• [GIVEN PROBLEM A]
Answer these questions from the passage on art and conflict in Nepal, one answer per line:
(i) In what year did a devastating earthquake strike Nepal?
(ii) On what date did Ashmina Ranjit stage A Happening: Nepal's Present Situation?
(iii) In what year did the Maoists and the then government reach a peace agreement?
• [GIVEN PROBLEM B] From the passage on art and conflict in Nepal, extract the text between "In 2006, the" and "and the state.", inclusive.
• [GIVEN PROBLEM C] In the passage on art and conflict in Nepal, rewrite the paragraph beginning "In 2006, the Maoists and the then government" more briefly, keeping its main facts.

• [READING PASSAGE]
────────

Reflecting on the past three decades of sociopolitical upheaval in Nepal, one must reckon with the unfathomable sense of loss and the fissures that have altered both the country’s political course and the everyday lives of its people. At the turn of the millennium, a ‘People’s War’, which was underway in the rural heartland, eventually brought down a centuries-old monarchy and challenged structures of caste, class and gender. Combined with decades of economic torpor, this war also led millions of Nepalis to leave their villages in search of better opportunities abroad. And, in 2015, a devastating earthquake ravaged the country’s infrastructure, pushing lives into further precarity. It is difficult to determine when the aftermath to such disruption begins, but the contemporary cultural landscape of critical and creative labour provides a space for collective dialogue to understand the implications of Nepal’s vicissitudes. Furthermore, it would be simplistic to treat the wounds of these circumstances as individual artefacts. Artistic and curatorial practices have thus focused on narratives that go beyond the scale of loss to reorient discussions on the interactions between the emotional and longitudinal forces that continue to shape our relationship with the recent past.

Remembrance as resistance

At the height of the decade-long conflict between the Maoists and the incumbent government, news of deaths, disappearances, massacres and riots was on the rise.1 On 1 May 2004, artist and activist Ashmina Ranjit staged A Happening: Nepal’s Present Situation to not only perturb Kathmandu’s apathy towards the armed conflict in rural areas, but also to subvert the national prohibition on public gatherings during a state of emergency. Ranjit, covered in black ink, walked alongside other performers in silence towards Singha Durbar, the seat of the Nepali government.2 It was a sombre procession of more than 100 black-clad individuals walking in pairs and taking turns falling to the ground, after which they would outline each other’s bodies with white chalk. This silent march was accompanied by a cacophony of wailing, broadcast simultaneously across dozens of radio stations. The juxtaposition of bodies moving in silence combined with eerie cries and lamentations activated the public space with an almost paradoxical sensibility of composure and chaos.3

The imbrication of politics, performance art and public space set the stage for a radical departure from the conventions of contemporary art in Nepal in the early 2000s. As an artist and activist, Ranjit’s work persistently presents the body as a medium through which accountability is sought from the state. Her play with the motif of time standing still as bodies fall to the ground contrasts stasis and crisis. The war becomes palpable through the collective falling and eventual disappearance of bodies that leave behind only imprints that are unaccounted for.

In 2006, the Maoists and the then government came to a peace agreement involving a ceasefire. What followed was a series of dialogues and negotiations on the nature of political transition. Some 14 years since the end of the civil war, the transitional justice process remains in limbo as survivors and family members of victims continue to demand truth and accountability from the perpetrators. Almost all cases remain uninvestigated or unprosecuted.4 In the context of complete state apathy, community-led memorialisation projects have become testimonies to the gross violations and atrocities committed by both the Maoists and the state.

────────

• [ENTRIES PROVIDED]
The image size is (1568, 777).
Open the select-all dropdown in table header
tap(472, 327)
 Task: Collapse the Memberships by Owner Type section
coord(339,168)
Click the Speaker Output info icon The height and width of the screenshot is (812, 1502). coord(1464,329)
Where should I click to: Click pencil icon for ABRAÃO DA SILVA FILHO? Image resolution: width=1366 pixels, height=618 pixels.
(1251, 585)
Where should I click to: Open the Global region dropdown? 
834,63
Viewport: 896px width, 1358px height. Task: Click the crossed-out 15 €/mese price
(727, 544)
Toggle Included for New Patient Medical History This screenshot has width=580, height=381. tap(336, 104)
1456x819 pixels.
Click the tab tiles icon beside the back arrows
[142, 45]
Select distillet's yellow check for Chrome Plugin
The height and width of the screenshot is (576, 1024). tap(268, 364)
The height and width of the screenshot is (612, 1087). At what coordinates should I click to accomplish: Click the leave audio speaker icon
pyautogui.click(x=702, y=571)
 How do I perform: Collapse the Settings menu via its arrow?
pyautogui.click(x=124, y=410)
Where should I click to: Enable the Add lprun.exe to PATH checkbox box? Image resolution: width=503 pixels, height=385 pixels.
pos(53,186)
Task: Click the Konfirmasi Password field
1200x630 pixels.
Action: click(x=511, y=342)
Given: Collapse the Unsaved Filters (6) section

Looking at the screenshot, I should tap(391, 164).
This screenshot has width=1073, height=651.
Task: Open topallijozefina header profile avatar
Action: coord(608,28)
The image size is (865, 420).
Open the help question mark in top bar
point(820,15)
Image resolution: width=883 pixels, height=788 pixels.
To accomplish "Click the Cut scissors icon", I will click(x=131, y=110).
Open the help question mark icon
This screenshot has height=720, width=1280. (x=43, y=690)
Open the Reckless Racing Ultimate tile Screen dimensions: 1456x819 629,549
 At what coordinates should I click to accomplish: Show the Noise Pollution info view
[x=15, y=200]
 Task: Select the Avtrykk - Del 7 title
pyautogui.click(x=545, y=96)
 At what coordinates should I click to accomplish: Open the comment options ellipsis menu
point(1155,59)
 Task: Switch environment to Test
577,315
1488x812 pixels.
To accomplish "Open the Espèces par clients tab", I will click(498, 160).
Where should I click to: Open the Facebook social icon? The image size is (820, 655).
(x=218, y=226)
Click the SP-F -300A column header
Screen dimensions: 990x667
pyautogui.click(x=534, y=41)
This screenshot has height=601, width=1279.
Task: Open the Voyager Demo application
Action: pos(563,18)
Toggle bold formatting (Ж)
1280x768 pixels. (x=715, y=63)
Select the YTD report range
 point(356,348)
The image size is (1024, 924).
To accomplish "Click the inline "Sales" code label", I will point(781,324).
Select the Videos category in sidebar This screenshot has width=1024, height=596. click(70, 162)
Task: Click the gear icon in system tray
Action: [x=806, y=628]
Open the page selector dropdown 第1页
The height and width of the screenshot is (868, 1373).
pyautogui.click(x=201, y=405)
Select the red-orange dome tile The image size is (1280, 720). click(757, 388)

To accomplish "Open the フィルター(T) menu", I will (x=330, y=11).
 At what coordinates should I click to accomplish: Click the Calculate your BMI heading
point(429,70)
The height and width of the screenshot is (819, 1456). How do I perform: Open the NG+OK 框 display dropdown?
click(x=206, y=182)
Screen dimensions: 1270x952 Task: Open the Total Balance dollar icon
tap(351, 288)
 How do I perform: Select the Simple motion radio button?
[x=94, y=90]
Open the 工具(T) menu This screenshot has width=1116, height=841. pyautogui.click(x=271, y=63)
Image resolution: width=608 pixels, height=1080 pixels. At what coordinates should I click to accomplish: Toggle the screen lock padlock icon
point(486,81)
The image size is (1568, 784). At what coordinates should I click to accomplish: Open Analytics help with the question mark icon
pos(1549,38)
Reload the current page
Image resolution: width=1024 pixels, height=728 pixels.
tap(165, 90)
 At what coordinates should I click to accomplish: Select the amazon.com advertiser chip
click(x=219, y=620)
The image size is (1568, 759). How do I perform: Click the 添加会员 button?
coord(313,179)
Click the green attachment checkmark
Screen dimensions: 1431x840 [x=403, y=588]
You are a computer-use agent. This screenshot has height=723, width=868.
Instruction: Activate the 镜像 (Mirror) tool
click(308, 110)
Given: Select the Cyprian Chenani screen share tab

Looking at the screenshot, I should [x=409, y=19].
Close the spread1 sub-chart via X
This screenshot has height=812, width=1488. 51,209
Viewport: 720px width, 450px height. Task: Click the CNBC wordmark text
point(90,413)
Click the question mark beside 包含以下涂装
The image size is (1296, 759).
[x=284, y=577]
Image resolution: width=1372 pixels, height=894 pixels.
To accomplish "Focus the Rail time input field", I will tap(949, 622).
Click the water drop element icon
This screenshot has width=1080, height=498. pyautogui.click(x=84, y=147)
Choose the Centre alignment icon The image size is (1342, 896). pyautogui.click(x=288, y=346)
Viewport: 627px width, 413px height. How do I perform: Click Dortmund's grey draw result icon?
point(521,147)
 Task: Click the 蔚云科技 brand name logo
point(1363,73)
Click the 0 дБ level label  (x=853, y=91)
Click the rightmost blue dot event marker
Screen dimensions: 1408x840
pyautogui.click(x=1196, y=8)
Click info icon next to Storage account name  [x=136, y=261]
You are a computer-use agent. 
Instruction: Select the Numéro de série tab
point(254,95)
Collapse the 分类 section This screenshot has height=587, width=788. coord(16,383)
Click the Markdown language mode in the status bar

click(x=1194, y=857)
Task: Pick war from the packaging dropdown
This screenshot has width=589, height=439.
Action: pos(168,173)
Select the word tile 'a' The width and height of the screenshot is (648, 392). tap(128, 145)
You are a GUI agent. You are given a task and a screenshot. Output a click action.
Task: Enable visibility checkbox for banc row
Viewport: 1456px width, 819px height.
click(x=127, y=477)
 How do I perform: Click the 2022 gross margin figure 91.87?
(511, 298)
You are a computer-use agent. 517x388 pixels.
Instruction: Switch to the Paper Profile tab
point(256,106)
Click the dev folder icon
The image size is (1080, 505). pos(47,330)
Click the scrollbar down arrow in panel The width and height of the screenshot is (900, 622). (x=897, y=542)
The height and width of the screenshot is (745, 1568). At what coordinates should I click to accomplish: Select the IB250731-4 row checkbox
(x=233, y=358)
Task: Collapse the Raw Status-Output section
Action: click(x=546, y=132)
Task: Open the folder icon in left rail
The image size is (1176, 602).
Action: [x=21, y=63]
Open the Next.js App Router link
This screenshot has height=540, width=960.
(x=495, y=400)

────────

• [FULL ANSWER A]
(i) 2015
(ii) 1 May 2004
(iii) 2006

• [FULL ANSWER B]
In 2006, the Maoists and the then government came to a peace agreement involving a ceasefire. What followed was a series of dialogues and negotiations on the nature of political transition. Some 14 years since the end of the civil war, the transitional justice process remains in limbo as survivors and family members of victims continue to demand truth and accountability from the perpetrators. Almost all cases remain uninvestigated or unprosecuted.4 In the context of complete state apathy, community-led memorialisation projects have become testimonies to the gross violations and atrocities committed by both the Maoists and the state.

• [FULL ANSWER C] In 2006, the Maoists and the then government agreed to peace and a ceasefire, followed by dialogues and negotiations on the political transition. About 14 years after the civil war ended, transitional justice remains in limbo. Survivors and victims' families still demand truth and accountability, and almost all cases remain uninvestigated or unprosecuted. Amid complete state apathy, community-led memorialization projects testify to atrocities committed by both the Maoists and the state.